Reflecting on the designs
The white space in the top left design works really well I think, and is quite an accomplishment for me. The same is true, to a lesser extent for the top right design. In both cases, the white space brings attention to the design.
In contrast, the densely pattered area helps to bring out the monogram A, making the white space the focus of the design.
I think I’m going to work on some more monograms in this style. They are fun to do, and dense, entangled patterns are one of my signature artistic voices. It’s been a long time since I’ve completed art like this, with a lot of detail to bring out dimension/volume in the design.
In fact, I’ve enjoyed using line and stipple to add volume in all the designs, exploring how I like to do this as I go. All the work I do with colouring books means I have put this to one side. It’s interesting how I’ve circled back to this style. It’s even more interesting to look at how my drawing skills have developed and evolved over time as well.
I found some peace, contentment and joy while drawing these, and feel a sense of accomplishment, particularly with the two on the left.
Do I prefer digital or traditonal drawing?
A difficult question to answer. I think it depends on what I’m creating.
I really do enjoy using pen on paper. I get a better sense of the overall design. Paper and pen is very portable too – whether I’m sketching when out and about, or drawing in different places at home.

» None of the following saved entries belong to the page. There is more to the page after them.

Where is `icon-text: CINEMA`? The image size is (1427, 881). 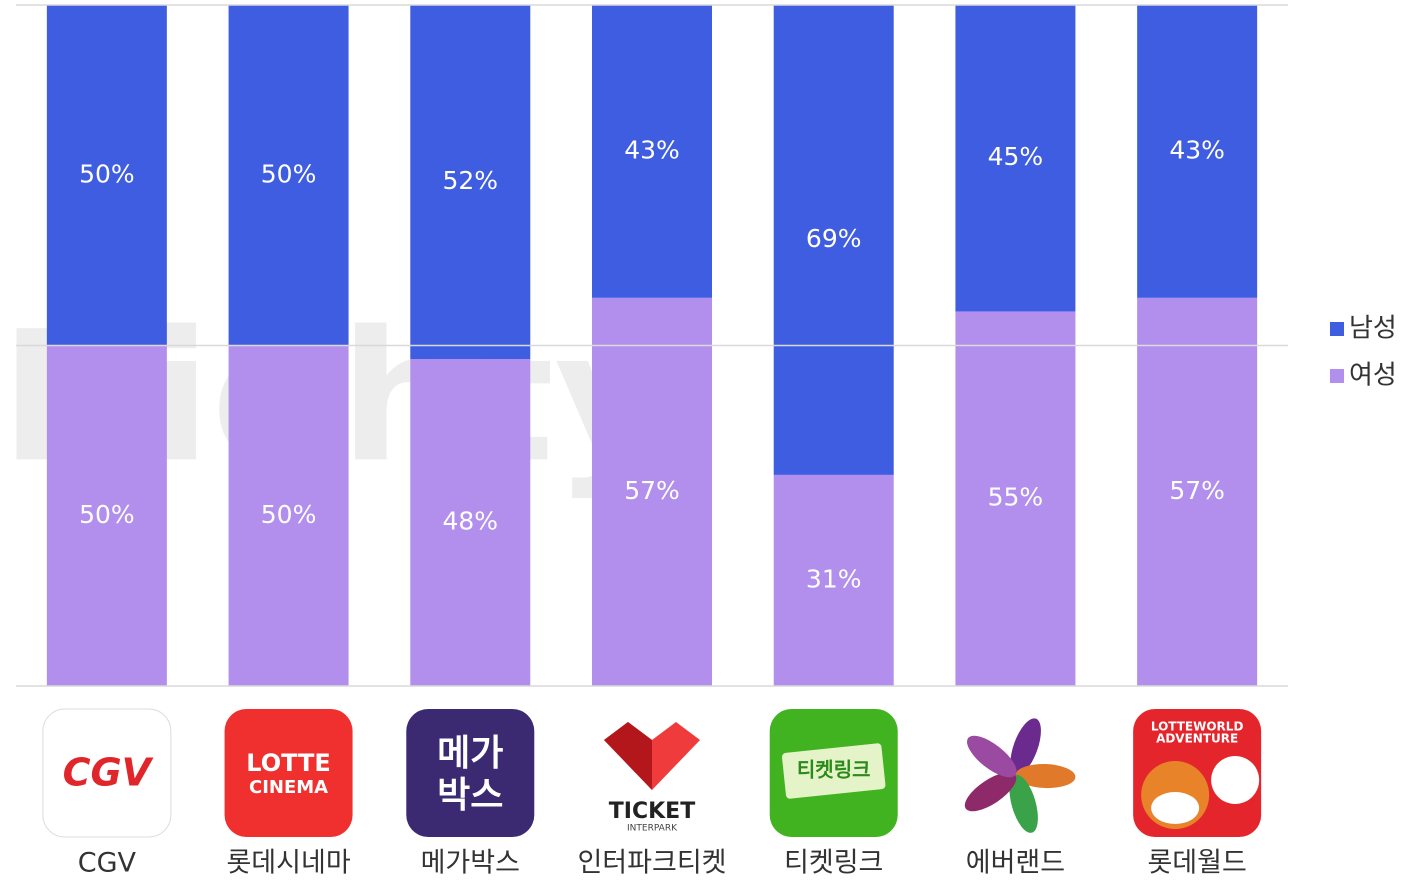 icon-text: CINEMA is located at coordinates (288, 788).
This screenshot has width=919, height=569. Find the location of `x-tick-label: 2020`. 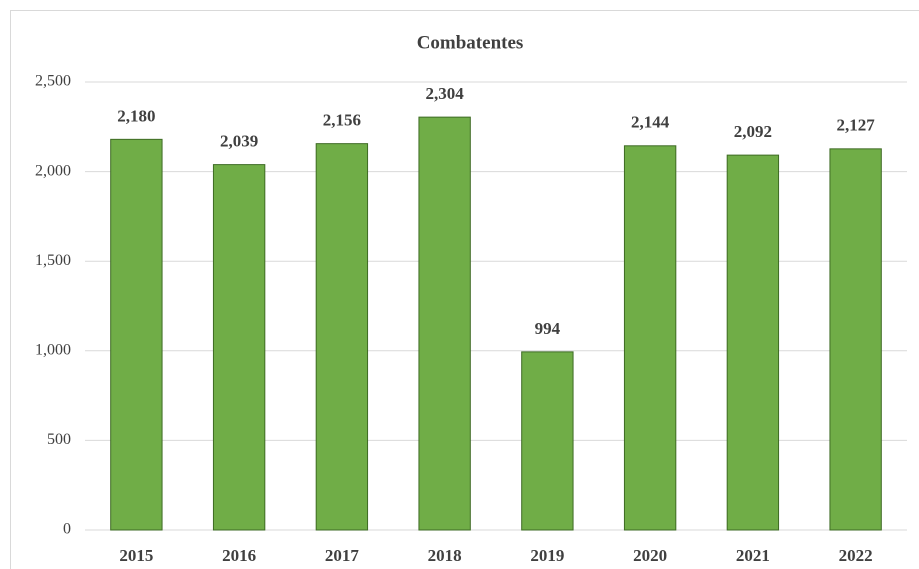

x-tick-label: 2020 is located at coordinates (650, 556).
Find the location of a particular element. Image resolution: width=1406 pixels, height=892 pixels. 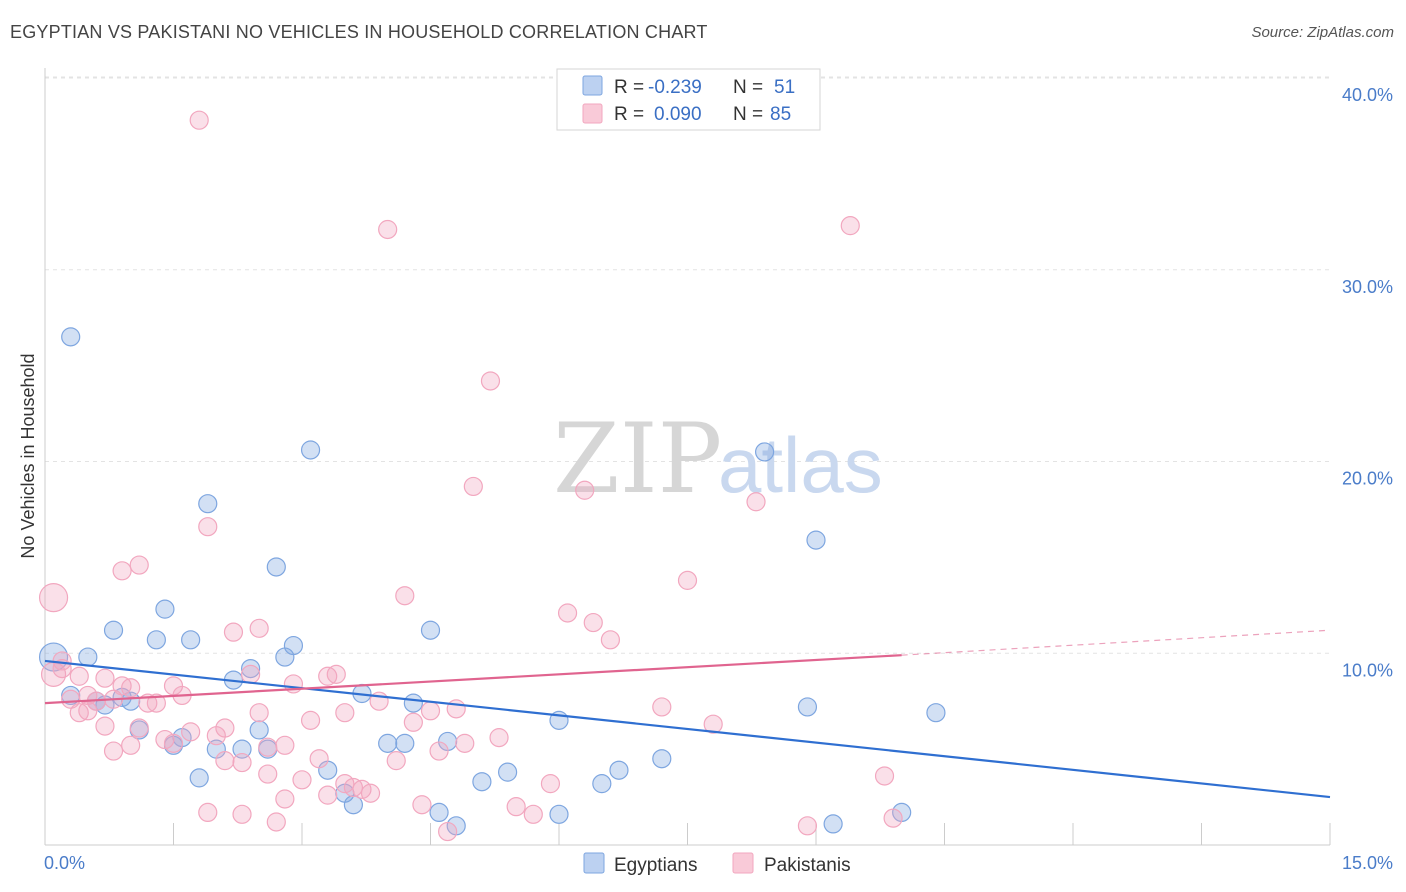

y-tick-label-2: 30.0% is located at coordinates (1368, 287).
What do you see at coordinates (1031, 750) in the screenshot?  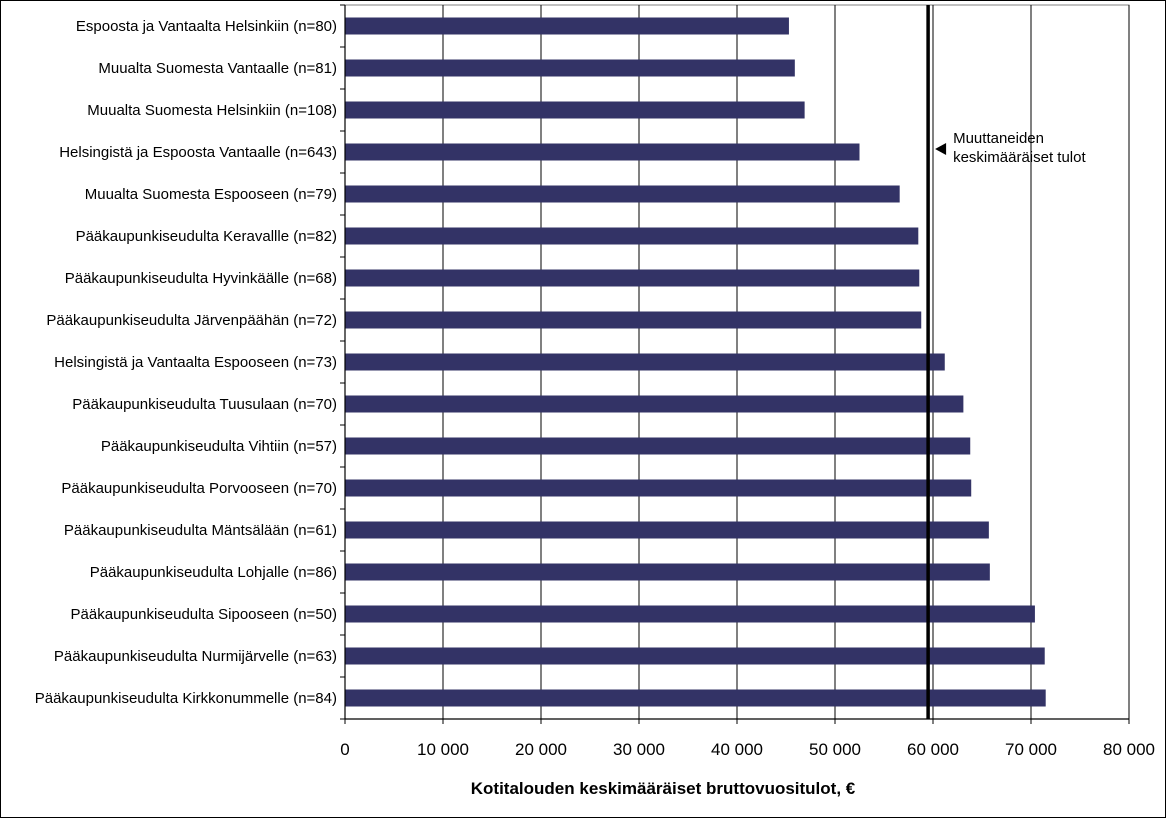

Drawing on the screen of my Surface Studio with a pen is a lot like drawing on paper. The smoothness of the screen makes it a very different tactile experience. It also is great for inking in sketches. It also makes correcting mistakes or re-working areas a lot easier, and there are techniques I can use that are near impossible or very time consuming when working traditionally.
Sometimes, the lines produced digitally are too perfect. I’m still working on developing the brush styles that will mimic the unevenness of an inked line. I do have to use some element of line-smoothing as I draw; without it the lines are really wobbly, but with it they can be too perfect and I lose, to a degree, that personal and unique way that my pen moves on paper.
I also find it difficult to have a sense of proportion or detail when working digitally, even though I can look at the design at the same size as it will be printed. The ability to zoom in and work on a small area means I lose all sense of relative size and complexity/detail of a design. So, if I’m going to work on a drawing digitally, I prefer to start with a sketch to give me that sense of scale.
I rarely sketch out my design when I work on paper, except if I need the outlines of a design element as I’m drawing. I do tend to work very intuitively.
So the answer is, I prefer each for different purposes, and also to suit my different moods and purposes.
Of course, once I’ve drawn a design, I then have to decide if I want to add colour, and then what media I will use – traditional or digital!